Creator God: ‘Their inscape is their sanctity’

Taking a wider view of creation involves moving away from the reductive cause-and-effect discussion often found in religious circles, and also accepting the possibility that all created beings are of equal value – in other words human beings are not necessarily, as is often stated, ‘the Crown of God’s creation’, then creation can be seen as a window through which shines the light of God.

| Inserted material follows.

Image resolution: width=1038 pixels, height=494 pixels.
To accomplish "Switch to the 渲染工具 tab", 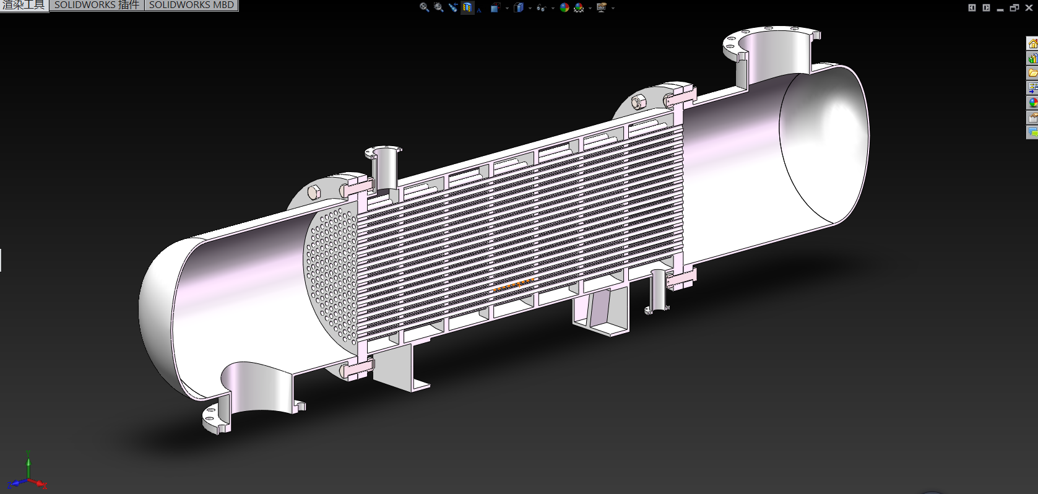I will pyautogui.click(x=24, y=5).
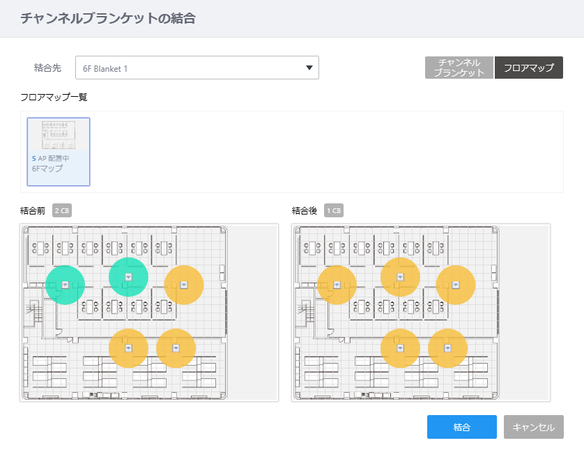The image size is (584, 452).
Task: Select upper-right orange AP icon in 結合前 map
Action: 183,285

Thomas Merton expressed it like this ‘God creates things by seeing them in His own Logos.’ Thus Merton sees an intrinsic relationship between creation as an epiphany of the divine word and the incarnation as the culmination of this revelatory self-disclosure of God, the perfect manifestation of Creator in creation. He draws on the traditions of Eastern Christianity to show that the apprehension and appreciation of the presence of God in God’s creatures is an authentic dimension of contemplative awareness – ‘everything that is, is holy.’ This means that each created being reflects the Being in holiness of God in its own unique way; Pat O’Connell describes it as the infinity of God which is giving rise to an innumerable variety of ways of mirroring the divine goodness and love. He then quotes Merton:

‘Each particular being, in its individuality, its concrete nature and entity, with all its own characteristics and its private qualities and its own inviolable identity, gives glory to God by being precisely what He wants it to be here and now … Their inscape is their sanctity. It is the imprint of His wisdom and His reality in them.’

There’s a lovely description in one of the last talks that Merton gave to the novices where he is describing how we can see God everywhere and in everything if we can unclutter the care and worries from our vision. He gives the humorous example of building up some great event such as teaching something to the rabbits… And how it becomes this huge thing in his mind – which is ultimately an illusion, it’s nothing, because what really matters is leaving the rabbits to be what they are – rabbits…

‘And if you can see that they are rabbits you suddenly see that they are transparent, and that the rabbitness of God is shining through, in all these darn rabbits.’
Clearly this applies to people and to all other aspects of creation where you see God within each creature and created thing and where God is present and living in the world.